I run about 180 skills in my Claude Code setup — custom workflows that fire on triggers, guide complex tasks, and encode institutional knowledge. Today I discovered that 9 of them had been silently invisible for weeks.
The cause was trivial: Claude Code discovers skills in directory/SKILL.md format, not as flat .md files at the root. I’d created 9 skills in the wrong format. They passed every manual check — valid frontmatter, correct names, proper content. They just never loaded.
The dangerous part isn’t the bug. It’s the silence.
When a tool throws an error, you fix it. When a tool is slow, you optimise it. When a tool is absent, the system runs fine — just slightly worse, in ways you can’t attribute. You don’t notice the skill that didn’t fire. You don’t miss the guidance you never received. The counterfactual is invisible.
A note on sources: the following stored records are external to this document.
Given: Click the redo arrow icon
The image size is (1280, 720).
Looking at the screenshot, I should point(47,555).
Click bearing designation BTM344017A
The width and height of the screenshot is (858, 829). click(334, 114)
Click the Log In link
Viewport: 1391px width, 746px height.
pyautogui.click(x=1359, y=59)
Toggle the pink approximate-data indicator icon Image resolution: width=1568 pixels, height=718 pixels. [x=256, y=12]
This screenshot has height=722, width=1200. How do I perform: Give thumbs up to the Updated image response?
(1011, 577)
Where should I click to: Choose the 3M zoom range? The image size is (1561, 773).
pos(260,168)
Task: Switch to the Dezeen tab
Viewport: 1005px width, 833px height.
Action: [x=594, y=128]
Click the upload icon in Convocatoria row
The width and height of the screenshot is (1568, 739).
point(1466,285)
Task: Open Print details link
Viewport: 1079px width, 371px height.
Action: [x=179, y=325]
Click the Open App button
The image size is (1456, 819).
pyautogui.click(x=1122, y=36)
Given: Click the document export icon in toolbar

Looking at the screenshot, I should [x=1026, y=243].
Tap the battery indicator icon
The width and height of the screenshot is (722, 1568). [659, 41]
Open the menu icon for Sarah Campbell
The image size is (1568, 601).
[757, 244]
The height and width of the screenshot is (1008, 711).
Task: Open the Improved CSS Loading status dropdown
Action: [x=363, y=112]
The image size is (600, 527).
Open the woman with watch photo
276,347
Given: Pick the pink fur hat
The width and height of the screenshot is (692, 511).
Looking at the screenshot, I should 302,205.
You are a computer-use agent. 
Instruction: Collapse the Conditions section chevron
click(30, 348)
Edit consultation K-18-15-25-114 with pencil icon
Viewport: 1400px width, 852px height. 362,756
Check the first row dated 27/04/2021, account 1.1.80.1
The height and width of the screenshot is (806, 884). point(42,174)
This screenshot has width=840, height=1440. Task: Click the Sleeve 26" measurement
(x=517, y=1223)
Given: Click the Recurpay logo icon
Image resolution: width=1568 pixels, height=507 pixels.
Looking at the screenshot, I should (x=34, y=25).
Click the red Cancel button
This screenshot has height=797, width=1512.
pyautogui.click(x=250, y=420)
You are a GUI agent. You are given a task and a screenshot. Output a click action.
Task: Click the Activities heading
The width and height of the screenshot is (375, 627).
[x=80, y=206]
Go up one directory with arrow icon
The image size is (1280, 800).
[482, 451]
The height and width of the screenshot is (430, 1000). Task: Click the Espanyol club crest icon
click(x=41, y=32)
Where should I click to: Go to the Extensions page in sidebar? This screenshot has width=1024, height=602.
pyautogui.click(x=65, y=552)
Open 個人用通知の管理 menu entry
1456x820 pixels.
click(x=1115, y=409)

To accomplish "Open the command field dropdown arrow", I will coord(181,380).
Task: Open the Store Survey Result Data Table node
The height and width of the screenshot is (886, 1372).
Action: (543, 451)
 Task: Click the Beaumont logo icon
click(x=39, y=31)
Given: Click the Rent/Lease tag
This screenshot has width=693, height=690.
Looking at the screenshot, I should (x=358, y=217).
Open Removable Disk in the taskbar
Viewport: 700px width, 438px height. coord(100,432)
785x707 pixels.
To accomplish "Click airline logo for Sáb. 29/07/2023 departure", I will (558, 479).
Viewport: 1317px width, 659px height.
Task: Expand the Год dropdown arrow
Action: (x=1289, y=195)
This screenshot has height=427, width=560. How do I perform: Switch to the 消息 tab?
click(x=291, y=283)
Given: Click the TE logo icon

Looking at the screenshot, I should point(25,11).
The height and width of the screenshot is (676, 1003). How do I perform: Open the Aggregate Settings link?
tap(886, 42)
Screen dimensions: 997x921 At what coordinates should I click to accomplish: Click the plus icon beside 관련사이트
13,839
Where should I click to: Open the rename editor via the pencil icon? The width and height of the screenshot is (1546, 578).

This is the scaffolding equivalent of survivorship bias. We measure what breaks, not what was never there. And in a system with 180 skills, the marginal absence of any one is nearly undetectable by feel.
The fix isn’t just converting the files. It’s recognising a failure class: silent omission in additive systems. My scaffolding load test (next on the list) will test this formally — systematically disable components and measure the delta. If removing a skill doesn’t degrade outcomes, either the skill is dead weight or the test suite isn’t sensitive enough. Both are worth knowing.
The broader principle: any system that grows by accumulation needs a periodic audit for silent failures. Not “is everything working?” but “is everything present?” Those are different questions with different detection methods.